“Untung ada Mas Albert ini. Dia langsung bantu kami dan melihat langsung kecelakaan itu.”
Mendengar nama Albert disebut, refleks Renna mengalihkan tatapannya. Ia familiar dengan nama itu. Kakak kelas terdekatnya semasa SMA dan kuliah sering kali menyebutnya. Tampan, pikir Renna. Bukan hanya secara fisik. Melainkan tampan luar-dalam. Seperti yang ia tahu selama ini. Betulkah pemuda di depannya itu permata hati kakak kelas terdekatnya?
“Masya Allah! Albert, kamu belum sehat! Turunkan anak kecil itu di brankar! Kamu masih sakit!” seru Tiwi panik.
“Maaf, Kak. Tadi aku yang mengangkatnya dari jalan raya dan menggendongnya ke sini. Beberapa menit lalu dia terus merintih kesakitan. Aku tidak tega,” Albert meminta maaf.
“Iya, Kakak mengerti. Kembalilah ke kamarmu.”
“Tidak bisa...aku ingin mendampingi anak ini. Kasihan dia.”
Tiwi mendesah pasrah. Tak ada gunanya lagi membujuk adiknya. Albert yang keras kepala pasti akan berada di sisi anak malang itu sampai kondisinya membaik.

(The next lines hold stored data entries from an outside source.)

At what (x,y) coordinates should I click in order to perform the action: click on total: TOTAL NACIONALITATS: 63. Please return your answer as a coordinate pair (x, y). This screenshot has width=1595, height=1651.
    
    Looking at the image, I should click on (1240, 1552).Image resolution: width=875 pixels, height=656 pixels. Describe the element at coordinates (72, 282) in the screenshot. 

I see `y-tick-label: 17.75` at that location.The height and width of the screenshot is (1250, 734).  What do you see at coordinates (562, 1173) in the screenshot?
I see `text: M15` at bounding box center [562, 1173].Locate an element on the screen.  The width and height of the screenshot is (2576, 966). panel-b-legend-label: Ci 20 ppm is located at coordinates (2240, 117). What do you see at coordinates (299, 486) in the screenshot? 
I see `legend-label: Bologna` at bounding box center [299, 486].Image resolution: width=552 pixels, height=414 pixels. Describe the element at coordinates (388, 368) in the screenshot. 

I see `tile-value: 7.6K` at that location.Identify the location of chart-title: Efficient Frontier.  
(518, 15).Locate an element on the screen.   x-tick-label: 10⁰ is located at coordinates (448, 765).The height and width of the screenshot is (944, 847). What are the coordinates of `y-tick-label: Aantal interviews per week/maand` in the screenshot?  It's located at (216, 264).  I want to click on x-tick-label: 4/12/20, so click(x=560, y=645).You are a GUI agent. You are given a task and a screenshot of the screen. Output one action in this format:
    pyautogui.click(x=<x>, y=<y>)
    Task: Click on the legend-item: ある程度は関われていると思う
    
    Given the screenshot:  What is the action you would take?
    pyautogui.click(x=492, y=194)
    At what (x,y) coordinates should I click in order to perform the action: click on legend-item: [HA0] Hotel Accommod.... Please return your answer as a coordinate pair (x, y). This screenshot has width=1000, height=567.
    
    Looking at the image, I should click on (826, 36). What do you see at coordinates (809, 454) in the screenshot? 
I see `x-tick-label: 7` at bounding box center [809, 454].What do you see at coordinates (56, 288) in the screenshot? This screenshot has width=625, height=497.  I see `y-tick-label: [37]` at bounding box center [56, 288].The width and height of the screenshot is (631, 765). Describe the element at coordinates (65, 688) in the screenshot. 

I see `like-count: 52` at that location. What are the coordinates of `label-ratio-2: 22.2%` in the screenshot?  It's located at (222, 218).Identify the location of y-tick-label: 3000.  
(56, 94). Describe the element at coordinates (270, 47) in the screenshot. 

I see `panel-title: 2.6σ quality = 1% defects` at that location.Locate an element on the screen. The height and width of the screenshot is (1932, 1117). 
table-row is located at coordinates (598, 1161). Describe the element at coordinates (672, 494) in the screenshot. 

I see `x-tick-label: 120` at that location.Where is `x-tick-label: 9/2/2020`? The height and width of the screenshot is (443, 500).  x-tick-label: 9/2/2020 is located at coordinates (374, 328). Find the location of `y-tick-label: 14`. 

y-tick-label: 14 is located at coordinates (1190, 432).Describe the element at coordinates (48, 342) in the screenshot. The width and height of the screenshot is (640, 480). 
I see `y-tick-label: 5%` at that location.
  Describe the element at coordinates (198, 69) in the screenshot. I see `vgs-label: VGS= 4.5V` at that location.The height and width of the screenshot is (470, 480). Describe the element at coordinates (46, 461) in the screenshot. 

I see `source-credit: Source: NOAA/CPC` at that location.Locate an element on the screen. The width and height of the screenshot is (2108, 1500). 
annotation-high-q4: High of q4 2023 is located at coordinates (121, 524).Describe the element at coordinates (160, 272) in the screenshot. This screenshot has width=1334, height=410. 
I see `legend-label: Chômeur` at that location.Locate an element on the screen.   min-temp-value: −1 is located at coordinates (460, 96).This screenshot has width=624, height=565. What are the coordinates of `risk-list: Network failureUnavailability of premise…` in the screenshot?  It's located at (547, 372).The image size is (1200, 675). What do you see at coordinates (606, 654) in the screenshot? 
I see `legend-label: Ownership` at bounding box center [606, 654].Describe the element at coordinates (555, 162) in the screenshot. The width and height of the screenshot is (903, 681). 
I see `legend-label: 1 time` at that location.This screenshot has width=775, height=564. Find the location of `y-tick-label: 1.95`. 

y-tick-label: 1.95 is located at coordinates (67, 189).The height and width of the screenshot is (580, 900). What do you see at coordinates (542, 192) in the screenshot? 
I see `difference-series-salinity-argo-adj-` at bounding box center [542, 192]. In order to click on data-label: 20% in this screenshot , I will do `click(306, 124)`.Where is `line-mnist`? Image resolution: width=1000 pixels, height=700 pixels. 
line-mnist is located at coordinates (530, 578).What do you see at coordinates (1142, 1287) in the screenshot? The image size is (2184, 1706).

Segera saja tim medis bergerak cepat. Membawa para korban ke Unit Gawat Darurat. Membersihkan luka-luka. Menjahit luka. Mengambil perban dan gunting. Menyiapkan ruang perawatan. Memasang infus. Di sela kesibukannya, Renna tak lepas memikirkan Albert. Semua yang dikatakan kakak kelasnya benar. Sungguh, tak sedikit pun yang keliru. Figur pemuda yang tak pernah mementingkan dirinya sendiri. Selalu ada untuk membantu orang lain. Ia hadir bagaikan malaikat dalam proses kecelakaan itu. Membantu anak cantik yang terluka parah meski tidak dikenalnya. Bahkan mengabaikan keadaan tubuhnya sendiri yang digerogoti sel kanker. Benar-benar tipikal pemuda yang dicari gadis mana pun.
**
Hingga larut malam, gadis kecil itu belum juga sadar. Albert menungguinya di ruang rawat. Ia tak peduli jika dirinya sendiri harus beristirahat. Gadis kecil itulah yang lebih penting.
“Kamu masih di sini?” sapa Renna saat datang ke ruang rawat untuk mengganti perban di kepala anak itu.